I thus wanted to rip them off from the header to something that I & others users (non proficient with relational databases, so we mostly use Excel in the end to organize data and process it) would be more able to handle with Excel, by breaking them up with tabs.
Example header:
>(name1)database-ID:database2-ID:value1:value2
(I know this seems strange to put values in an header but this is descriptive of parameters of the third value associated to the header, that we don't have to mess here) output as:
name1\tdatabase-ID\tdatabase2-ID\tvalue1\tvalue2\n
I thus pasted my data (headers, one per line) in EmEditor (BOOST syntax) and came with this regex:
>\((.*)\)(.*?)\:(.*?)\:(.*?)\:(.*?)\n
with each capturing group being then separated from others by inserting tabs between each others. It works, with perfect matches, no problem.

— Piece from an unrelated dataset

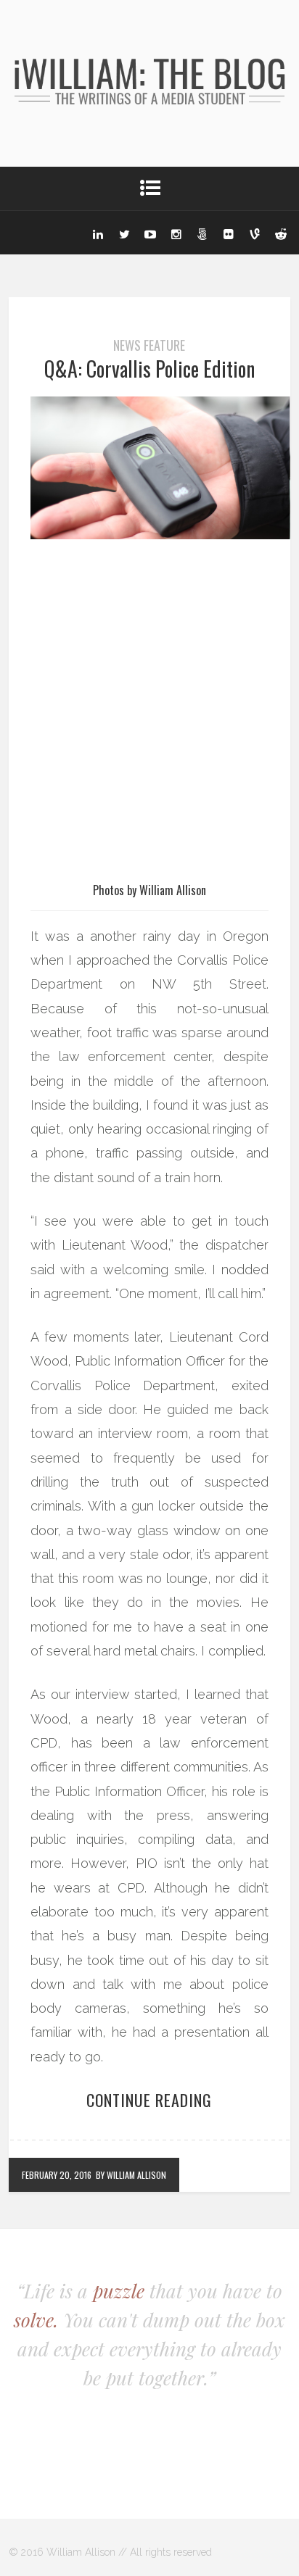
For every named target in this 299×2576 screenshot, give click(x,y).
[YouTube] (150, 232)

But I became aware there were malformed lines that didn't respected the logic of the whole database, and I wanted to make an expression to separate them at once.

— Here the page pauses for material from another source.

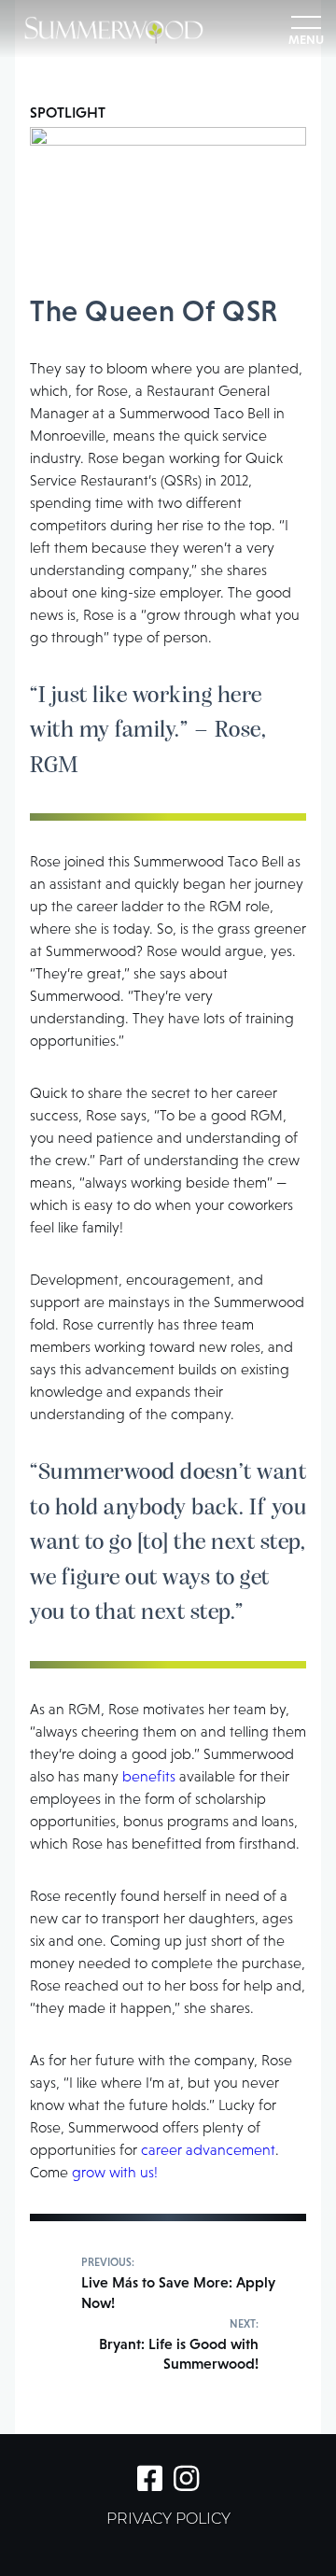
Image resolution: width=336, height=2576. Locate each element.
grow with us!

If I make it with wrong lines it would be:
>(name1)database-ID:database2-ID:value1-1:value1-2\n
>(name2)database-ID:database2-ID:value2-1:value2-2\n
>(name3)database-ID:database2-ID:value3-1value3-2\n
Last line is ill-formed because it lacks the :
between both last values.
I want it to be matched by working around the original expression that recognizes well-formed lines.
I perfectly know that I could came with different solutions by slightly tweaking my first expression for eliminating the good lines and retrieving misformed one after but I don't want a solution to my process, I just want to understand what I made not well there; so that I become more educated (and not just more tricky by being able to circumvent my mistakes that I can't resolve):
I tried a negation of the above mentioned expression:
([^(>\((.*)\)(.*?)\:(.*?)\:(.*?)\:(.*?)\n)])
That doesn't match with anything.
I tried a negative lookahead, but It will be extremely, painfully slow then will match every 0-length matches possible in the document:
(?!(^>\((.*)\)(.*?)\:(.*?)\:(.*?)\:(.*?)\n))
I thus added a group capture for a string of characters behind, but it doesn't work either:
(?!(^>\((.*)\)(.*?)\:(.*?)\:(.*?)\:(.*?)\n))(^.*?)
So please explain me where I have been wrong with the negating group ([^whatever]
) and the use of the negative lookahead?